55020 Massoth now a real decoder but stilll only 14 speed steps
55021 depending on firmware version (cv7) 14 only or 14 and 28.
55027 now 14/28 plus latest versions possibly can do 128 steps.
On board decoders are another story, but 14/28 seems to be the standard and latest can do 128.

I never made a table of revisions but it sure would be handy.


----------



## Greg Elmassian (Jan 3, 2008)

You should really use the consisting function as outlined in the NCE manual, SO much easier than what you did. By changing the addresses to the same, now the locomotives are not capable of independent operation.

I drive the locos independently right up to each other... take about 10 seconds to consist them (using the consist buttons on your remote) and then drive the consist off.... no CV programming, no permanent reversal of a loco.









Let's assume you have 2 locos, loco address 3 and loco address 4, and you want to consist them, but you want 4 to run "backwards" in the consist.

Notice the 4 buttons surrounded with a white line, the group is labelled "CONSIST".

1. press SETUP, it will ask you to choose a consist number, you can pick anything from 1 to 127.

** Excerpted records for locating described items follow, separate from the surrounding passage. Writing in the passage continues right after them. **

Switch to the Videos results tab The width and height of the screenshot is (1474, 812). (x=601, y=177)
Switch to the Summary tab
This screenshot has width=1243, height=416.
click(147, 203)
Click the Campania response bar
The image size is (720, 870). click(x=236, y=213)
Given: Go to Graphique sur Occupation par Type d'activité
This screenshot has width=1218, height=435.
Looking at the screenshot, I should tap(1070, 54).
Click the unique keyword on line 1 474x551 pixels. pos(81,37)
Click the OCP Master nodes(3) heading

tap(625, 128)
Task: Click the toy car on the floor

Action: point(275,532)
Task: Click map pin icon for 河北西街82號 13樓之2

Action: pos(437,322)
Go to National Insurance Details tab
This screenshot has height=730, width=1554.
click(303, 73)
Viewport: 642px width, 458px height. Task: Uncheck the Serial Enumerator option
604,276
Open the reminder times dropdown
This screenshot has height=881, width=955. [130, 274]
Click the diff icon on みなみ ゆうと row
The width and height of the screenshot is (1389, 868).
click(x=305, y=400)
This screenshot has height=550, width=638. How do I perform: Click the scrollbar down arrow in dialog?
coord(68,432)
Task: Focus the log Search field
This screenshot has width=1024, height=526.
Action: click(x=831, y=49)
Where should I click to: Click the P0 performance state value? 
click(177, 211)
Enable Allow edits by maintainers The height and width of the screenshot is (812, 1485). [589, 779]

2. it will next ask for the lead loco... enter 3, it will then ask the direction of the loco, and you will already see an "F" for forward, just hit enter.

3 next it will ask for the end loco, enter 4, then when it asks for the direction of the loco, press the nice big DIRECTION button until it says "R" and then hit enter...

4. next it will ask for additional locos, just hit enter to finish.

OK that is REALLY easy... try it out... of course you want to have the locos set up normally, i.e. so they go forwards when commanded, and they have their own, unique addresses...



Greg


----------



## honeybooboo (Jan 10, 2014)

That's some great info Greg, Just goes to show how simple DCC has become and user friendly. 

Boo Boo


----------



## Greg Elmassian (Jan 3, 2008)

Unfortunately, there are a lot of "experts" out there giving advice when they really don't keep current on their knowledge.

Also, there are all the naysayers, that again are using 10 year old hearsay to put DCC down, and give damaging or unhelpful advice.

It's not as complicated as it was when the user interface was obscure like mashing the # key, or no display to tell you where you are in a procedure.

Greg


----------